== Yapılacaklar ==
• A. Ölüm üzerine yazıdaki "Hayat Allah’ın elindedir." kısmından "için yola çıktık." kısmına kadar olan bölümü, bu ikisi de dahil, olduğu gibi yazın.
• B. Ölüm üzerine yazıya göre şu soruları cevaplayın:
(i) Osman'ın annesi kaç kez ameliyat oldu?
(ii) Osman'ın annesinin vefat haberi ne zaman alındı?
(iii) Defin için hangi şehre gidildi?
• C. Ölüm üzerine yazıyı kaldığı yerden devam ettirin.

Hayat Allah’ın elindedir. bir yanda doğanlar, öbür yanda ölenler... Dünyanın şartları böyle... Son aylarda birkaç yıllık ölüm haberi aldık yakınlarımızdan... Özellikle de toplumun hafızası niteliğinde olan birçok yaşlı hikmet erini gönderdik ebedi âleme...
Burada beraber çalıştığımız Osman isimli bir kardeşin annesi uzun zamandır hastaydı. İki kez ameliyat oldu. Uzun süre hastanede kaldı. Ancak yaklaşmakta olan gerçek onu da buldu. Geçen hafta onun vefat haberini aldık. O güne ait tüm programları iptal edip Kaya şehrine defin için yola çıktık.

Saklanan kayıtlar
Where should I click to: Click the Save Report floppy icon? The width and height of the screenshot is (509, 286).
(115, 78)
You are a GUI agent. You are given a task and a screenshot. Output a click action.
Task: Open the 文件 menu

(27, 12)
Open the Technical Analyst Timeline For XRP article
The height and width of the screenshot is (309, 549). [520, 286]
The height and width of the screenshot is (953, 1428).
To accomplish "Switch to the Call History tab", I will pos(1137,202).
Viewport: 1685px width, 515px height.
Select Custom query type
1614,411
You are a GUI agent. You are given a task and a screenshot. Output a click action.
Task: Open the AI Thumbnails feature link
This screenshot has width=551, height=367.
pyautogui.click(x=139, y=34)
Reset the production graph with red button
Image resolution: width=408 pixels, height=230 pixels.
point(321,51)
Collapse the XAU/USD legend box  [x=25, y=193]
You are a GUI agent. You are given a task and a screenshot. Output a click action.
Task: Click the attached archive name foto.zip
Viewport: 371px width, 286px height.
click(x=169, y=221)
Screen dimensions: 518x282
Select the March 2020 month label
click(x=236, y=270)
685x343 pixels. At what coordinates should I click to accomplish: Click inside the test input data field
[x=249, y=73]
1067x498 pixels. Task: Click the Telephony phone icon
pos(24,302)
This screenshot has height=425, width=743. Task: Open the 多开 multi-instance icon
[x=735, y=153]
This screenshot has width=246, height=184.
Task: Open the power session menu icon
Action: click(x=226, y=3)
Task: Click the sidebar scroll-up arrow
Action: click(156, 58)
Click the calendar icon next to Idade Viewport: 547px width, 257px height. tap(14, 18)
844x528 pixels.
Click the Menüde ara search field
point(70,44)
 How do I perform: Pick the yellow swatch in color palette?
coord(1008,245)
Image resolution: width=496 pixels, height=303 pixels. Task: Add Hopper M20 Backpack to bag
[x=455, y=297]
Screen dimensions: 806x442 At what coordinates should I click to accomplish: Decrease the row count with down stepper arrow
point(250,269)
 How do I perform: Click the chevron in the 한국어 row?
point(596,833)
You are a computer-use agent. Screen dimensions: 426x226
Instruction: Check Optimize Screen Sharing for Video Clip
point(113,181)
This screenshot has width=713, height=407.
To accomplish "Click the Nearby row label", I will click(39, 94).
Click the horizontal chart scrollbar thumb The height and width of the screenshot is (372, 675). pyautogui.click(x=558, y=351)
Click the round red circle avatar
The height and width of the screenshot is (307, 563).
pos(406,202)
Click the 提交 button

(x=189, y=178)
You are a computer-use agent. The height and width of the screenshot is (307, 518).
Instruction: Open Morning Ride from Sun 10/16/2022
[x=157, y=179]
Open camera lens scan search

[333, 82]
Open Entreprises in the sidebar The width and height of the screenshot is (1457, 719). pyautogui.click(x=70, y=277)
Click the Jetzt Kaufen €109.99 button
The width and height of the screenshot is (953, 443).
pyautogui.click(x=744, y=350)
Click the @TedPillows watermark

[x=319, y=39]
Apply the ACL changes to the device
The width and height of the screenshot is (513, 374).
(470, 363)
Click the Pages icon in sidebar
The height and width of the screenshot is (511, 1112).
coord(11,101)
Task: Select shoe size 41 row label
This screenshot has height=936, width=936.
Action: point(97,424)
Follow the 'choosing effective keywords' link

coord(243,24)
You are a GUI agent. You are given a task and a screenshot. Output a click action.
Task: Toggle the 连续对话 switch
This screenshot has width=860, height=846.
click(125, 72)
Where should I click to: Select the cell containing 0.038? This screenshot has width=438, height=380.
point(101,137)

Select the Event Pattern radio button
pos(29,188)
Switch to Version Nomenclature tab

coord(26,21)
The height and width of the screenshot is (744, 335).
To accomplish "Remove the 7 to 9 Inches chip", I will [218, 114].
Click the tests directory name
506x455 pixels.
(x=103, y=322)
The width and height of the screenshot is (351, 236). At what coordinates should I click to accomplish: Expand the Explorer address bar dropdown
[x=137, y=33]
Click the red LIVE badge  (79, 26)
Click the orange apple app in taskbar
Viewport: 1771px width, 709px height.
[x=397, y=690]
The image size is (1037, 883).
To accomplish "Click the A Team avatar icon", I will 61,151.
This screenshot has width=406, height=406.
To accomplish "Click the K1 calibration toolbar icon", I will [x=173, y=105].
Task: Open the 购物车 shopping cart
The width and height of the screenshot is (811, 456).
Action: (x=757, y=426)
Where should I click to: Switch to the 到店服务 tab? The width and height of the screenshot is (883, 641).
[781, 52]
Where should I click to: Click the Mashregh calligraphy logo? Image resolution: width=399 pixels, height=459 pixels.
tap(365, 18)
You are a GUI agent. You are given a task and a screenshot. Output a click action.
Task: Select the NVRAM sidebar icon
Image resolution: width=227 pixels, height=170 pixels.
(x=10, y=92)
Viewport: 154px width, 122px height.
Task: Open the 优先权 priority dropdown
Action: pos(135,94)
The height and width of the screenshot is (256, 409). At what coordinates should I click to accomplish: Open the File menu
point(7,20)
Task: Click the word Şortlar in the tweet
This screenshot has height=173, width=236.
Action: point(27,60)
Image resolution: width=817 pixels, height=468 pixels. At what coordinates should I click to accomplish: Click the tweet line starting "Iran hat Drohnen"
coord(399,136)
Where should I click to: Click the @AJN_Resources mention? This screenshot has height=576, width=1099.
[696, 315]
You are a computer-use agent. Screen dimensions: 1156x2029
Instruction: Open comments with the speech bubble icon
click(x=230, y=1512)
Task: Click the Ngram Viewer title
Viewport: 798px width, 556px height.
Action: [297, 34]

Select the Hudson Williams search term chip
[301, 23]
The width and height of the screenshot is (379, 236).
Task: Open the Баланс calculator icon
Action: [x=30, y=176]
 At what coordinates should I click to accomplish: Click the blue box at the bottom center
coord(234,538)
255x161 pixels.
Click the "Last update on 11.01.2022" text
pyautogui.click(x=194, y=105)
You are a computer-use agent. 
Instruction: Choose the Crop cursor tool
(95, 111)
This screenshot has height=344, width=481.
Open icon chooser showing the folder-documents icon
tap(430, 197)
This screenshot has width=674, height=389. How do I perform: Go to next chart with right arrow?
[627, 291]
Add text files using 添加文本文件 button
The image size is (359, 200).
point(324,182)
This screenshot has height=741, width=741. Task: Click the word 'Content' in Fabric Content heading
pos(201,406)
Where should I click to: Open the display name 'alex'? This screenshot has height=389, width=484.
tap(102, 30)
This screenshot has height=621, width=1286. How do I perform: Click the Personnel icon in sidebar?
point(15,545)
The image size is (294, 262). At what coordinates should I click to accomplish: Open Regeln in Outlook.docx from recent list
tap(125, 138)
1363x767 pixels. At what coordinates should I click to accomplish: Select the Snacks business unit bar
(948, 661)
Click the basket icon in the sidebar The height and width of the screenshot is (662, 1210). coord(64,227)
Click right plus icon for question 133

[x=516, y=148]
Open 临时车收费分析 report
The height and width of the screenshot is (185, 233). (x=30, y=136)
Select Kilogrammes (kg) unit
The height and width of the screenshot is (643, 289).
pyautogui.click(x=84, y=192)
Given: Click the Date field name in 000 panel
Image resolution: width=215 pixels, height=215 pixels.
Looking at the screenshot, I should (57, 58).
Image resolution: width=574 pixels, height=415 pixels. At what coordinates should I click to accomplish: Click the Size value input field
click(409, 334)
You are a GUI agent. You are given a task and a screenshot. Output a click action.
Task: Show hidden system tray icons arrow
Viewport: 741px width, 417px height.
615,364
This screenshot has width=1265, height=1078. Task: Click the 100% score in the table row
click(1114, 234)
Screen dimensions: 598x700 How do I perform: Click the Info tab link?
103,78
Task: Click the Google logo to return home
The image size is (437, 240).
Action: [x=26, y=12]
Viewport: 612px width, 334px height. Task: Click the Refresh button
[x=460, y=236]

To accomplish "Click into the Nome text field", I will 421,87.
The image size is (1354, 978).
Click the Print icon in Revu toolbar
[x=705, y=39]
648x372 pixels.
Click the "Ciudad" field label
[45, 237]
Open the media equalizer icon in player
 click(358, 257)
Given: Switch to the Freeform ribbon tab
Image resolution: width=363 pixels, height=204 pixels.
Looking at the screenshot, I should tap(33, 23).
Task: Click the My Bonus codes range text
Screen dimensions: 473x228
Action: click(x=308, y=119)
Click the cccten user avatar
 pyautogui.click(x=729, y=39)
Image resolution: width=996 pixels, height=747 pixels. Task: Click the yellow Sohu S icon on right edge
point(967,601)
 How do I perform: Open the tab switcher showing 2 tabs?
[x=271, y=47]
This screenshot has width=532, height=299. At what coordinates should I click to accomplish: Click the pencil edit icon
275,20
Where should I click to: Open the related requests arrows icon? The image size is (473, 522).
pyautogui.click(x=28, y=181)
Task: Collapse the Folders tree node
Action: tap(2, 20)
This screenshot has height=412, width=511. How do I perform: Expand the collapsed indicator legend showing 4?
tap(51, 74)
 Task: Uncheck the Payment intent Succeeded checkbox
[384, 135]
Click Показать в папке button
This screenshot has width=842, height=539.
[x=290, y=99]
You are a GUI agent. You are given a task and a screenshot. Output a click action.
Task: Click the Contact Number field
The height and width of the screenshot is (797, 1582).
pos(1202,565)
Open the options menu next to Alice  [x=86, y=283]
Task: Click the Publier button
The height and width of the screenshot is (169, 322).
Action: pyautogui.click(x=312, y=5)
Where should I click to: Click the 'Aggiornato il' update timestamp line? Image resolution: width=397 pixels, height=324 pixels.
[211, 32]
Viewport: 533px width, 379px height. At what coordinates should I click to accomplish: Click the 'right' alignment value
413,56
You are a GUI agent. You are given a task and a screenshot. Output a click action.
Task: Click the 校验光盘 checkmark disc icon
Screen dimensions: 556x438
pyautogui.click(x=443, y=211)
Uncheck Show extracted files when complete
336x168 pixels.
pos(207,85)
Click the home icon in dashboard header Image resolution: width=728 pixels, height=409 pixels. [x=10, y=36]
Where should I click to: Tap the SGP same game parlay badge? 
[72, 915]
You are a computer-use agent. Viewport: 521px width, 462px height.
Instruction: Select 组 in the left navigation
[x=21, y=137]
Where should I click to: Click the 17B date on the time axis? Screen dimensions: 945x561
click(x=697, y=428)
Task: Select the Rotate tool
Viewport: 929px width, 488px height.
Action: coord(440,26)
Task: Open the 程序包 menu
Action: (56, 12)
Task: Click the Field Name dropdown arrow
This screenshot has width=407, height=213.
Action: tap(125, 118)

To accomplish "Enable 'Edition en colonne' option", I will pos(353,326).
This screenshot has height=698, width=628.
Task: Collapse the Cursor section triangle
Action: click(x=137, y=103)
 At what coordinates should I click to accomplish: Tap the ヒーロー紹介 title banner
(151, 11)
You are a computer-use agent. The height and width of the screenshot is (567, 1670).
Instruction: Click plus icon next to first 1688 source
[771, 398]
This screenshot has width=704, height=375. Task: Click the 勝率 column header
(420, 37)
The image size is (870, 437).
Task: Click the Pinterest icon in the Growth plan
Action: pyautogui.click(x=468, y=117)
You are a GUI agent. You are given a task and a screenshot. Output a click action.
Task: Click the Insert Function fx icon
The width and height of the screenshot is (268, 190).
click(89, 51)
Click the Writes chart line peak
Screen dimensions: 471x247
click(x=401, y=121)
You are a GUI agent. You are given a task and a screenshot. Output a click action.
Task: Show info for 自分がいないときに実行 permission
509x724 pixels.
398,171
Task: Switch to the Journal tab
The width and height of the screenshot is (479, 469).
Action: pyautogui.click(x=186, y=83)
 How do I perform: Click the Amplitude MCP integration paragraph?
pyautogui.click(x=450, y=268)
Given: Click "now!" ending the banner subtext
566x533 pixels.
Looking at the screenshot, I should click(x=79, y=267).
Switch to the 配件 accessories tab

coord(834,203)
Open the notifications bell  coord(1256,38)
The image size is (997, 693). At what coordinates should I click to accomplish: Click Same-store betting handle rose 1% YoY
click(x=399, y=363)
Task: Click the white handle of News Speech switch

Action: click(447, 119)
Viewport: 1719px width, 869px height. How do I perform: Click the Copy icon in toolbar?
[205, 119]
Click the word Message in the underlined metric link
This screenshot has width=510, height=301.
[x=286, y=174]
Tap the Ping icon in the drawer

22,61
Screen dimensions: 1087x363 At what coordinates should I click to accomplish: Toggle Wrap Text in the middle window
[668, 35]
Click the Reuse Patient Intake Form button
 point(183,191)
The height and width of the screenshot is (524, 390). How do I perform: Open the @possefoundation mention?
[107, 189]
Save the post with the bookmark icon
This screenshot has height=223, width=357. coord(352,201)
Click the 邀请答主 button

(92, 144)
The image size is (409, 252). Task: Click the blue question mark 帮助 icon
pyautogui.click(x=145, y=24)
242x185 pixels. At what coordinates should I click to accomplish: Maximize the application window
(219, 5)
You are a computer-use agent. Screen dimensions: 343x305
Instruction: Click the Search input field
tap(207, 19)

== Cevaplar ==
• A.
Hayat Allah’ın elindedir. bir yanda doğanlar, öbür yanda ölenler... Dünyanın şartları böyle... Son aylarda birkaç yıllık ölüm haberi aldık yakınlarımızdan... Özellikle de toplumun hafızası niteliğinde olan birçok yaşlı hikmet erini gönderdik ebedi âleme...
Burada beraber çalıştığımız Osman isimli bir kardeşin annesi uzun zamandır hastaydı. İki kez ameliyat oldu. Uzun süre hastanede kaldı. Ancak yaklaşmakta olan gerçek onu da buldu. Geçen hafta onun vefat haberini aldık. O güne ait tüm programları iptal edip Kaya şehrine defin için yola çıktık.

• B.
(i) İki kez.
(ii) Geçen hafta.
(iii) Kaya şehrine.

• C.
Biz eve ulaştığımızda cenaze henüz gelmemişti. Bir grup kapının önünde plastik hasır seccadelerin üzerinde oturuyor. Kelime-i tevhit okunuyor. Her bin adedi tamamlayan, yüksek sesle salavat getiriyor ve birisi de toplamı yazıyor. Bu bittikten sonra bizi bir eve aldılar. Ülke şartlarında büyük ve güzel bir eve...
Sonra cenazenin geldiği haberi ulaştı. Kelime-i Tevhid zikirleriyle cenaze karşılandı. Yıkanmak için o sokağın ilerisinde başka bir eve götürdüler. Biz de gene yıkanma işleminin bitmesini bekliyoruz.
Öğle ezanı okundu. Namaz için camiye çıktık. Eve bitişik denilecek konumda bir cami var. Burası arkadaşımız Osman’ın merhum babasının imamlık yaptığı mescitmiş. Sonra yenilenmiş. Burada Moritanyalı beyaz renkli bir adam da var. O beni imamların kapısına çağırdı ve beraberce oradan girdik. Buradaki tüm mescitlerde, mihrabın yanında imamların camiye girebileceği özel bir kapı vardır. İçeri girdik. İçerde ayakta kelime-i tevhid zikri var. Ama bu sizin medyadan bildiğiniz cinsten değil. Hiç hareket ve def vb. bir şey olmadan...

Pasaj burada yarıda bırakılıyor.